When compiling B (or someone calling B.Create) , the compiler may have not have any access to the IL of 'A'. For example, there "ref assemblies" are a thing that exists where the body of A.Create is not included in A.dll. Instead, only the signatures are in there, and the compiler only uses the ref-assembly to make sure what B.dll is calling exists.

CyrusNajmabadi commented 5 years ago

Just 2 cents to this "finding" routine. It's useless, because it tries to solve a problem that is none. If I need A.Create() I write A.Create().

We cannot relitigate the past. This has been the specified behavior for C# since 1.0.

CyrusNajmabadi commented 5 years ago

If I had wanted A.Create() I would have written A.Create(), but I wrote B.Create() and that is in the source - thus should be interpreted as outlined.

Changing the interpretation of existing code can lead to breaking changes. Something that will not generally happen.

B.Create() calling some A.Create() is meaningless.

It's had meaning for nearly 20 years now :)

procodix commented 5 years ago

The feature request allows for clear, intuitive static method inheritance. Something C# is missing. I think, I elaborated on your question how I would envision this to work. There is no point striking out the current mechanics of IL, because they are, at least here, well, insuficcient. So lets work on my request's metadata point-by-pint.

cannot relitigate the past.

That's what a feature request is good for. C# is a product of the past, it shouldn't be a prisoner of it.

This has been the specified behavior for C# since 1.0. [...] It's had meaning for nearly 20 years now

If the founding fathers had been perfect we wouldn't have version 8.0 now ;-) But I think you agree to my last point. The current behaviour that reroutes B.Create() to A.Create() obviously reveals "some" functionality, which however is completely redundant and therefore unneccessary. One could say more politely: it has little use ;-)

can lead to breaking changes.

Thats completely preventable. A new keyword "self" completely separates classic functionality from the modern one. Therefore no breaking change occurs whatsoever. If a method is implemented without "self" inside, everything stays as it is now - for the old folks. However a use of "self" lets the suggested logic kick in.

Something that will not generally happen.

Fortunately nothing I requested ;-)

As A.Create is a static method, it is passed in no information about how it was called.

Thats why I suggested, that the compiler copies the method over to B and then calls B.Create(). Granted, that workflow is not the most efficient one but it would get the job done.

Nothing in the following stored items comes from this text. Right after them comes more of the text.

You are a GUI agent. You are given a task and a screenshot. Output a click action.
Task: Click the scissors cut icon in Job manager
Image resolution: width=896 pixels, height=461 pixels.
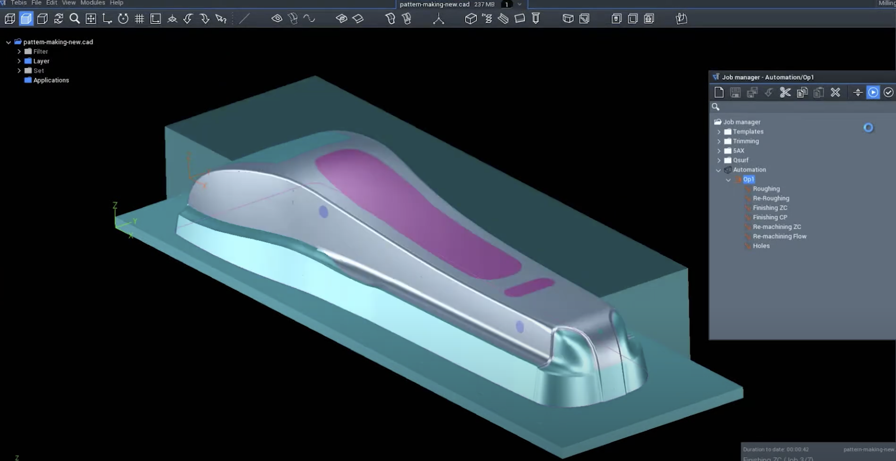click(x=785, y=93)
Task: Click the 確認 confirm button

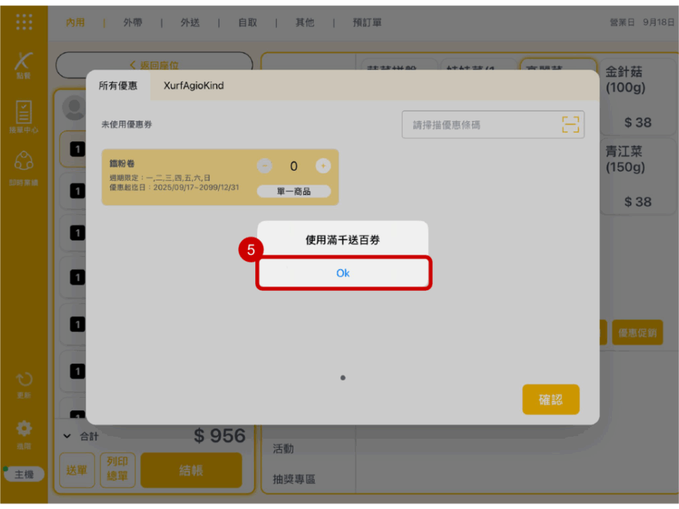Action: (x=550, y=400)
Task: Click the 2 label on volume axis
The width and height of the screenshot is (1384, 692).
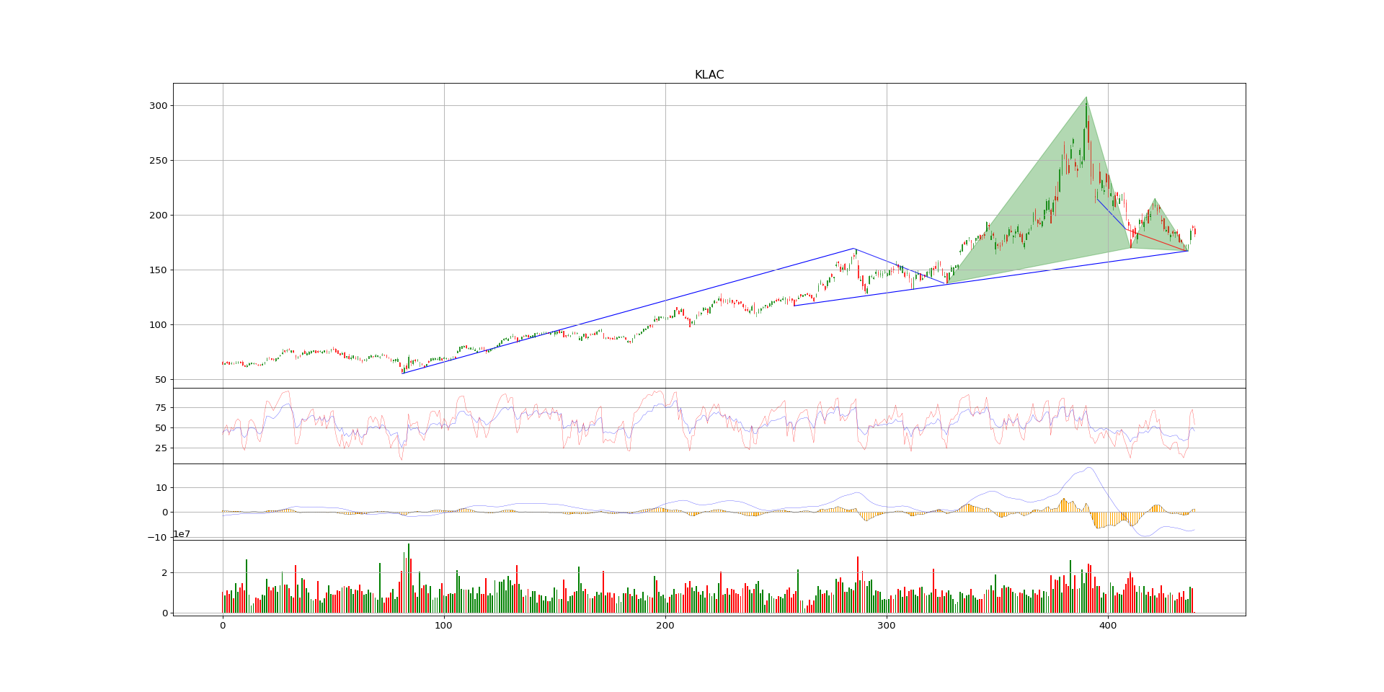Action: click(164, 573)
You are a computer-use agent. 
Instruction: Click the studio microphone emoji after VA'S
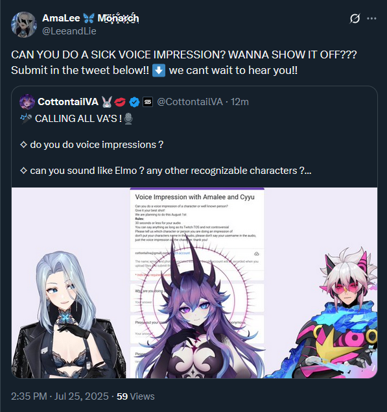(x=128, y=119)
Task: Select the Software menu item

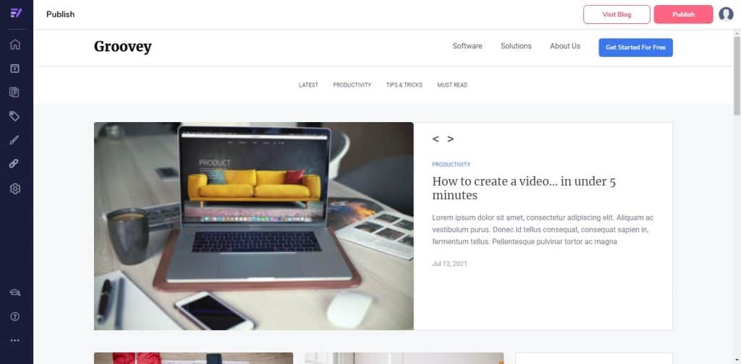Action: 467,46
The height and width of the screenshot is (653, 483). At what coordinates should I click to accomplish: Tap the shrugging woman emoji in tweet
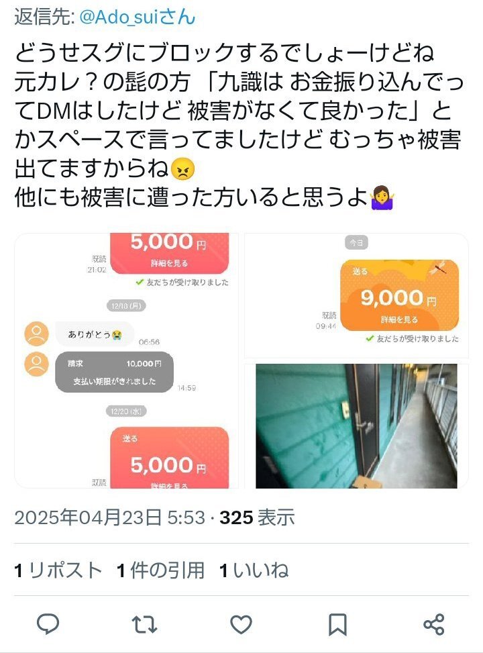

Rocket scientist will come up with a better idea when covariance gets implemented.

Haven't seen a reason why this shouldn't work, hm?

CyrusNajmabadi commented 5 years ago

That's what a feature request is good for.

Feature requests that don't change the meaning of existing code: great. feature requests that change the meaning of existing code: nearly insurmountable.

Just letting you know this :)

C# is a product of the past, it shouldn't be a prisoner of it.

You're welcome to want htat. I'm just explaining that that will make the chance of your proposal happening orders of magnitude less likely. To give you an idea, C# has only ever had about 1 real breaking change in behavior at this level.

CyrusNajmabadi commented 5 years ago

There is no point striking out the current mechanics of IL, because they are, at least here, well, insuficcient.

Right. But that's why i'm asking you to explain how it would work. Because any proposal suggesting this sort of change will need to explain how it can actually work in the existing ecosystem.

So, for example, a propsal that says "the compiler needs to be able to access the IL to copy it over to the new dll" won't really work, since in the existing ecosystem tehre exist tons of DLLs that do not ship with IL to copy :)

theunrepentantgeek commented 5 years ago

Delphi's Object Pascal language had something like this - it didn't have static methods, it had class methods that could be called without an instance of the class. They could be virtual (and thus be overridden by subclasses).

You could even pass them around - I have vague memories of methods accepting the TComponent class that used the class reference to create instances (factory pattern).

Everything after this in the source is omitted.